The input =
________________________________________
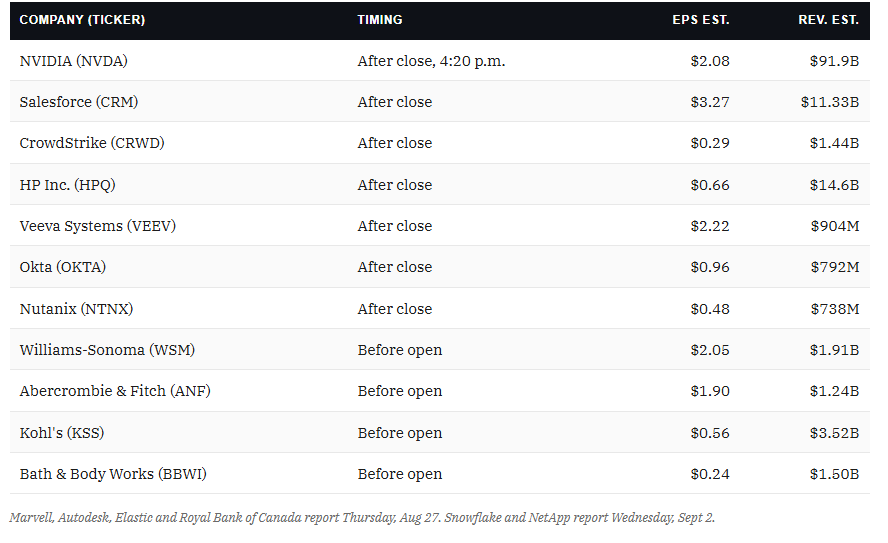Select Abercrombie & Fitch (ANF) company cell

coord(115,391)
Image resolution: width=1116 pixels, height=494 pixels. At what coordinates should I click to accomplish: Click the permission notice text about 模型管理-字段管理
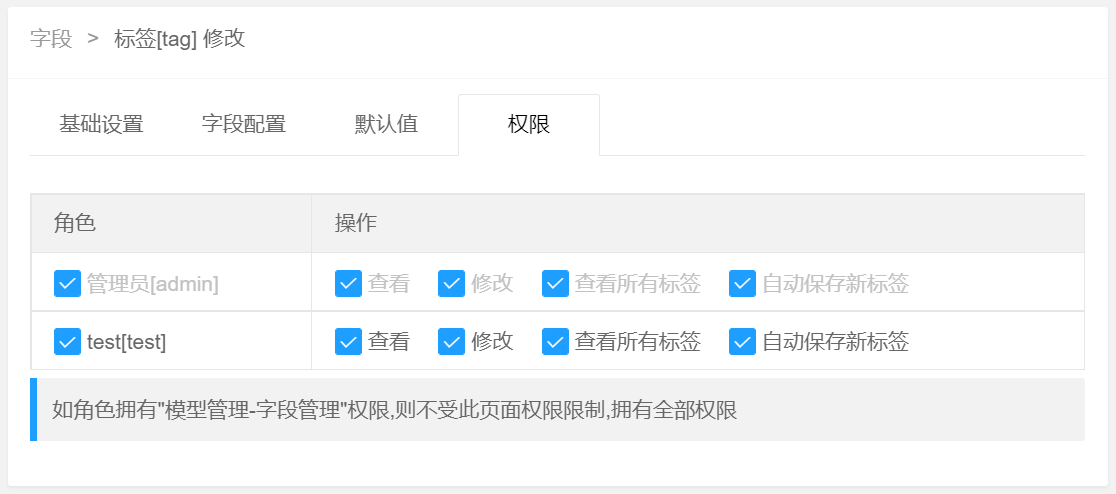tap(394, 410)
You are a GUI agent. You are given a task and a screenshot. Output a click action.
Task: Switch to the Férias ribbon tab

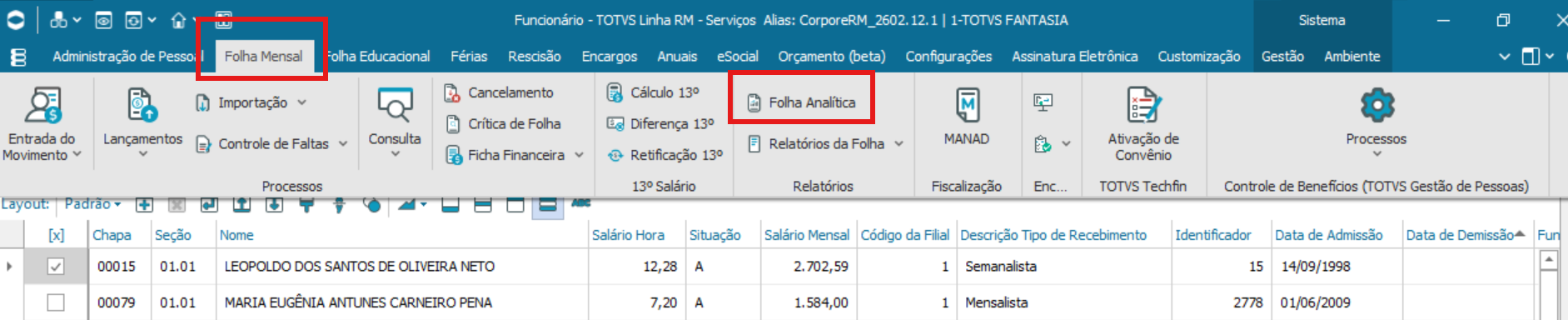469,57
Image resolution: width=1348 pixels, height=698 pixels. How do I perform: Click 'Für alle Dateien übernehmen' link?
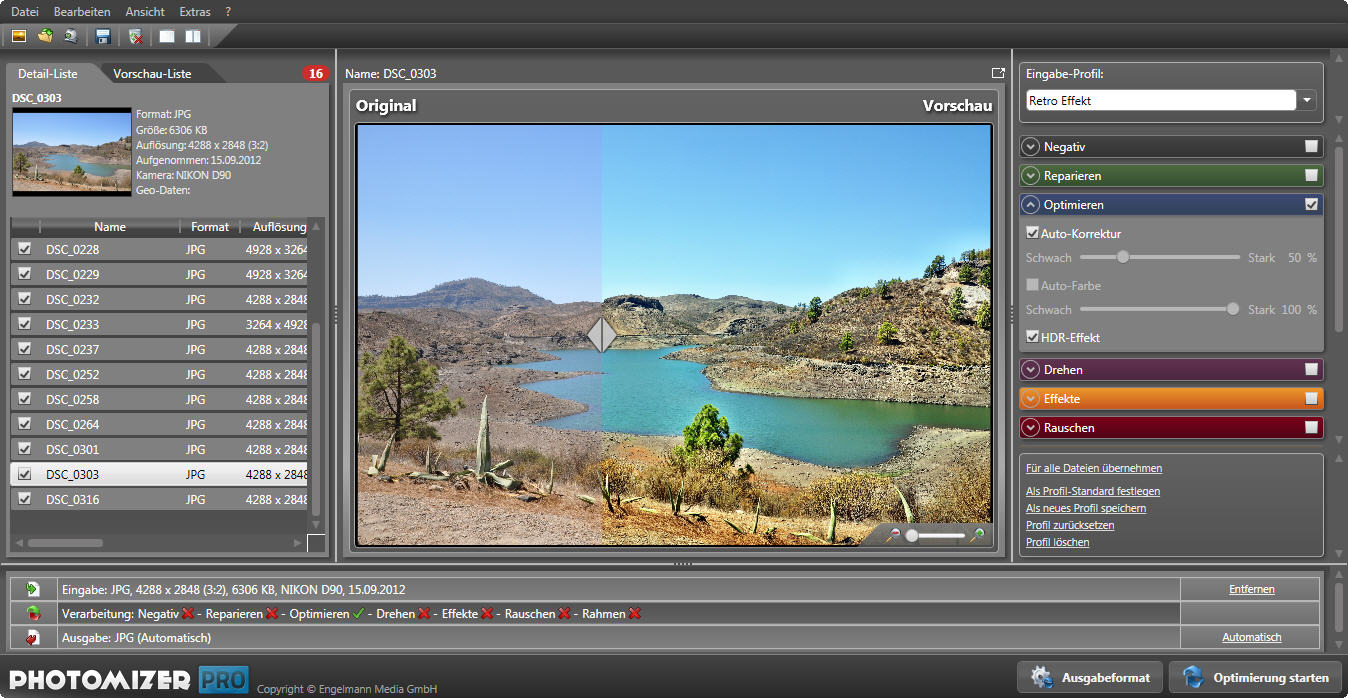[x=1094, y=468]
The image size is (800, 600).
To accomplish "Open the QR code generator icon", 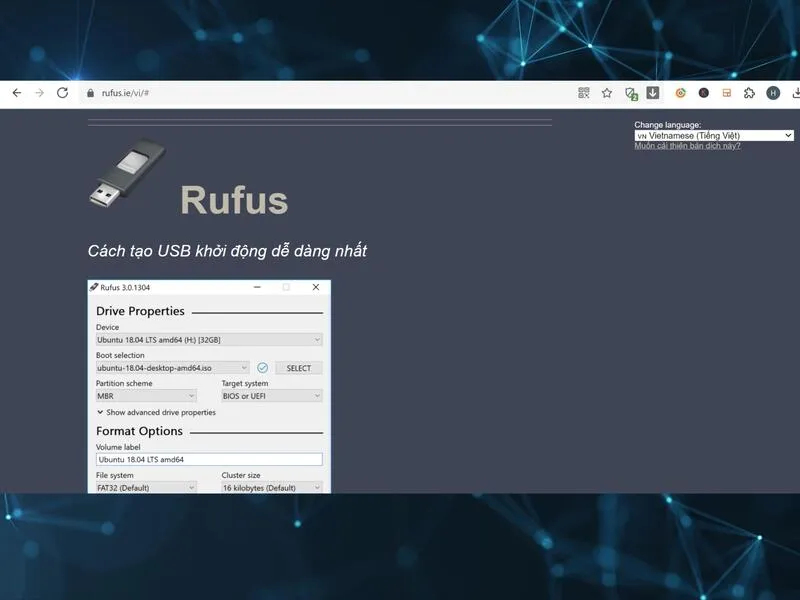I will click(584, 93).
________________________________________
Your goal = Could you repeat, exactly, only the lines above starting at the one that has "Image resolution: width=1116" and stopping after the one that has "You are a GUI", without the pictures?

Answer box =
Image resolution: width=1116 pixels, height=494 pixels. At what coordinates should I click to accomplish: Click the permission notice text about 模型管理-字段管理
tap(394, 410)
You are a GUI agent. You are given a task and a screenshot. Output a click action.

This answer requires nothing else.